Chipmark: a great idea for a college class
The Spring/Summer 2006 issue had an interesting article about an innovative two semester-long class taught by popular professor John Riedl.
The students who sign up for this class spend 30 weeks working on Chipmark, an open source de.lico.us knockoff. The cool thing about this is that they spend a long time working together on a real project, that runs on a real server, with real users. They also have to deal with legacy code, because each class builds on the previous class's work.
Here's some snippets from the article:
Do you want to learn how to really build software ... and get Upper Division CSci credits at the same time? Are you tired of 1-2 week assignments that just get thrown away when you finish them? Do you want to ge evaluated on your ability to build software, rather than your ability to memorize facts for a test? Then consider this class: working together with 10-12 focused students for 30 weeks over two semesters to deliver a useful open source software product to the world!

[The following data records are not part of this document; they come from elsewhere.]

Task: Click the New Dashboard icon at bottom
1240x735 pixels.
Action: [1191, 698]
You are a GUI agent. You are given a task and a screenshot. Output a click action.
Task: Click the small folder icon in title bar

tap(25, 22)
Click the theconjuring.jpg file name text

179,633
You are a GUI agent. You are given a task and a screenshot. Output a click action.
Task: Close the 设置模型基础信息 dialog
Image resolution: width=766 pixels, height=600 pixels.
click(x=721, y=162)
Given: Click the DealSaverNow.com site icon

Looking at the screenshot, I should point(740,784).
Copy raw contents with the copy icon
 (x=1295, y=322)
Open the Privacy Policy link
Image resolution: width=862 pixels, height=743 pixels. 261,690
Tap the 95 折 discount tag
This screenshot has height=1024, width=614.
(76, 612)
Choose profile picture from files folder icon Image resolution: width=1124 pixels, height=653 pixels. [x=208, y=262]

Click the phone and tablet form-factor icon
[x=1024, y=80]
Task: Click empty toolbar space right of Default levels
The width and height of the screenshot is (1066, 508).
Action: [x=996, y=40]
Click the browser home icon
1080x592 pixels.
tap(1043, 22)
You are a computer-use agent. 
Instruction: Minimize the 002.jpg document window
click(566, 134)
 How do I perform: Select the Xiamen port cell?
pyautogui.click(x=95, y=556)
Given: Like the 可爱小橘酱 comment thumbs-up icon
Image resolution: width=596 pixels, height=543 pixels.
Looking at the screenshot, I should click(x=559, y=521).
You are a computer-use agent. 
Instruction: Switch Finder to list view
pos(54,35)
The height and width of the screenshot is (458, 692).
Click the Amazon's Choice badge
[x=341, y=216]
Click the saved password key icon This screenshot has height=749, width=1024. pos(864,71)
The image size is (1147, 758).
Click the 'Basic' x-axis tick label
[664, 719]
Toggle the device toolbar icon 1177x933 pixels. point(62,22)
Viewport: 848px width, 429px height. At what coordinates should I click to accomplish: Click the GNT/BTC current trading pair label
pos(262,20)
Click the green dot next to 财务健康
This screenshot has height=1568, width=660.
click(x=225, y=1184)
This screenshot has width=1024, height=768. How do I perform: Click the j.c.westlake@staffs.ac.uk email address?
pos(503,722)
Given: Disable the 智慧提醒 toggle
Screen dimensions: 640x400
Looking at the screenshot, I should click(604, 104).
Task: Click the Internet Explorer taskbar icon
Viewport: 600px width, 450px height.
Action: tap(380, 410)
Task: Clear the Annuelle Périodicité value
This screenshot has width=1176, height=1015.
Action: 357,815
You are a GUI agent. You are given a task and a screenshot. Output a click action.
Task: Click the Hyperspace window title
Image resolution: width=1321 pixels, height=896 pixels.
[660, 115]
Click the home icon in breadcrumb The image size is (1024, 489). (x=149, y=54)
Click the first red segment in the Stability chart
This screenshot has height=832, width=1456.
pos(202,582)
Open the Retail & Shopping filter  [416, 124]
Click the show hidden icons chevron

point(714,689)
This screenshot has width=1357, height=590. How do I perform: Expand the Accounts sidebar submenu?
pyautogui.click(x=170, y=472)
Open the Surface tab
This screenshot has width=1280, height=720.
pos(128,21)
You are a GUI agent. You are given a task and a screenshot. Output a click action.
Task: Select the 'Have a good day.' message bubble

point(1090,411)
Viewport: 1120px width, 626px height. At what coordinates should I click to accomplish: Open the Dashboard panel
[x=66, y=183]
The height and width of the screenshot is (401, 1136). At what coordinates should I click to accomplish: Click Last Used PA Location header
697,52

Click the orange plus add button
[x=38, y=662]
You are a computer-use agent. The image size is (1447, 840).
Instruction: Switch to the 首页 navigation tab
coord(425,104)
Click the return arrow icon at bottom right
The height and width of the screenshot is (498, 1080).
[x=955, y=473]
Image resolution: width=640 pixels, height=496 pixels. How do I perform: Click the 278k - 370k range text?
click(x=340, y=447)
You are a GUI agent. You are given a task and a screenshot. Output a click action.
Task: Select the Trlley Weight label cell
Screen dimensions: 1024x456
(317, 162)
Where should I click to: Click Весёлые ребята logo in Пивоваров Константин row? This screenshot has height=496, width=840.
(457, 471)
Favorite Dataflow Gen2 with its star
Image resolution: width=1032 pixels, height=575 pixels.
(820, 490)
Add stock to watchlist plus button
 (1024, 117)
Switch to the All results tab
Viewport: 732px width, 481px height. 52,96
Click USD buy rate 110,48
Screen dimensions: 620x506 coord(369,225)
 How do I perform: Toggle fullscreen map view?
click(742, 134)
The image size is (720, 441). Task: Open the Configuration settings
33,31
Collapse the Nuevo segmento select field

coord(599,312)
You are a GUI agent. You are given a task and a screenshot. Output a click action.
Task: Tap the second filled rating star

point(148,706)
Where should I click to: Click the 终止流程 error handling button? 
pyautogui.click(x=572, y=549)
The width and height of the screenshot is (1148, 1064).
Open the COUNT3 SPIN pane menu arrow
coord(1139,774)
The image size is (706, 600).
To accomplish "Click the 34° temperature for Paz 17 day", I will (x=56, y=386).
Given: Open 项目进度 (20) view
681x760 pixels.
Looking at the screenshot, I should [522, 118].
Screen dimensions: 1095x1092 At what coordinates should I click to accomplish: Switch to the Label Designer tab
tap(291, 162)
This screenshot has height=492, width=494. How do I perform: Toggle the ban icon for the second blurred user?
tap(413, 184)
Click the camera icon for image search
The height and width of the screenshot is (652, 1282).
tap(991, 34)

So read the first paragraph in an email invitation from Prof. John Riedl to Computer Science undergraduates. He wanted to give students the opportunity to participate in an unique class, gaining valuable experience building software in a way that isn't possible in a conventional classroom setting....
This project class isn't like other classes. Instead of attending lectures and coding textbook programs every few weeks, the Chipmark team meets twice a week to discuss progress and work together in the same room. The project has different areas of responsibility such as team lead, release manager, and user interface manager. This means that everyone has an area of responsibility and an opportunity for leadership....
I think this is really cool. One of my constant complaints about my education is that the importance of source control was never addressed -- not even in my software engineering class (where, like the Chipmark project, our code was turned over to the next year's class -- sorry about the XML sit ups, guys!)
This class addresses that, and more. I wish I'd had the opportunity to take a class like that. I think it would have made me a better software developer, sooner.